A particularly spectacular EEG experiment took place at the end of the year 1951. In fact, the result of the experiment was not so spectacular, but the event itself was: it was a kind of brain wave contest between three scientific geniuses, Albert Einstein, John von Neumann, and Norbert Wiener. Above all, this experiment demonstrated the appeal and ineradicable persistence of the idea of brainscript. Unfortunately, only one result has been published. Neither the EEG of the theory of computation nor that of cybernetics has been made available, only the EEG of the theory of relativity, or to be more precise, the visualisation of the electrical activity of Einstein’s brain while he was asked to think of the theory of relativity. Roland Barthes famously remarked on this photo:
A photograph shows him lying down, his head bristling with electric wires: the waves of his brain are being recorded, while he is requested to ‘think of relativity’. (But for that matter, what does ‘to think of’ mean, exactly?) What this is meant to convey is probably that the seismograms will be all the more violent since ‘relativity’ is an arduous subject. Thought itself is thus represented as an energetic material, the measurable product of a complex (quasi-electrical) apparatus which transforms cerebral substance into power.33
As if to testify to the confusion underlying the attempt to decipher the significance of the theory of relativity by physiological means, the brain wave recorder reported, on all its eight channels, nothing but a strange withdrawal of the event to be observed.
This may have been different in the case of the famous cybernetician, as he had come up with his own theory about brain waves.
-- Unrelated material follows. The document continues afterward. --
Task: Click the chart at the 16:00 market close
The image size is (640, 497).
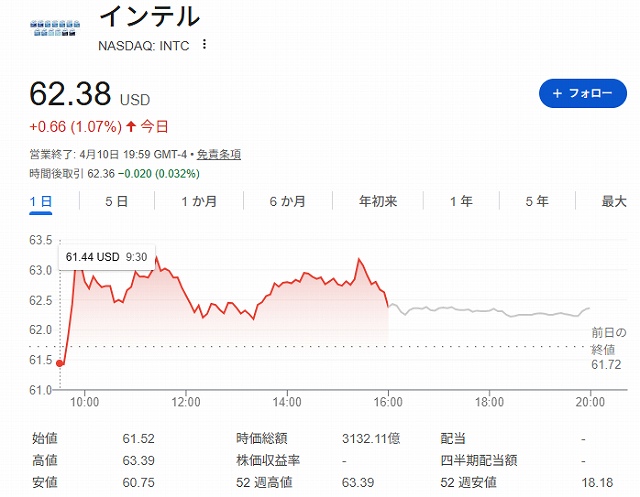Action: 388,306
Wiener was not making light of his contributions to the field when he recommended his conceptualisation simply as the ‘Rosetta stone’ of electroencephalography:
[Brain waves] speak a language of their own, but this language is not something that one can observe precisely with the naked eye, by merely looking at the ink records of the electroencephalograph. There is much information contained in these ink records, but it is like the information concerning the Egyptian language which we had in the days before the Rosetta Stone.  When the crude original records of brain waves are transformed by the autocorrelator, we obtain a picture of remarkable clarity and significance, quite unlike the illegible confusion of the crude records which have gone into the machine.34
For Wiener, the Rosetta stone of electroencephalography was a sharp peak in the band of alpha frequencies, at exactly 9.05 Hz. Wiener conceived the precision of the alpha rhythm to be an indicator of intelligence. The sharpness of a peak in the autocorrelogram would mirror the accuracy of mental processing.
The comparison with hieroglyphs was certainly meant to point to the success in deciphering a secret code. In addition, Wiener conceived of brain waves as ‘hieroglyphs’ in the sense that they were bridging a gap between a physiological mode of operation and a cognitive potential. In Egyptian writing, the abstract meaning of the symbolic code is anchored in the iconic reality of the depicted. According to Wiener, brains resembled computers not only abstractly in respect of their calculation capabilities, but also in using similar mechanisms of data processing and an internal clock for the timing of computation. His theory thus simply added a calculus to his intuition, but it was hardly a Rosetta stone. First of all, the experiments did not confirm his intuition and no proper correlation between the stability of the alpha rhythm and intelligence could be established. But even if such a relation had been observed, his hypothesis would still not have been the Rosetta stone, for Wiener’s intuition provided a key to deciphering brain waves not as a language but as the mere operating mode of a machine. Rewriting the EEG as an autocorrelogram extinguished any meaning for the purpose of accessing the hardware involved in the coding mechanism.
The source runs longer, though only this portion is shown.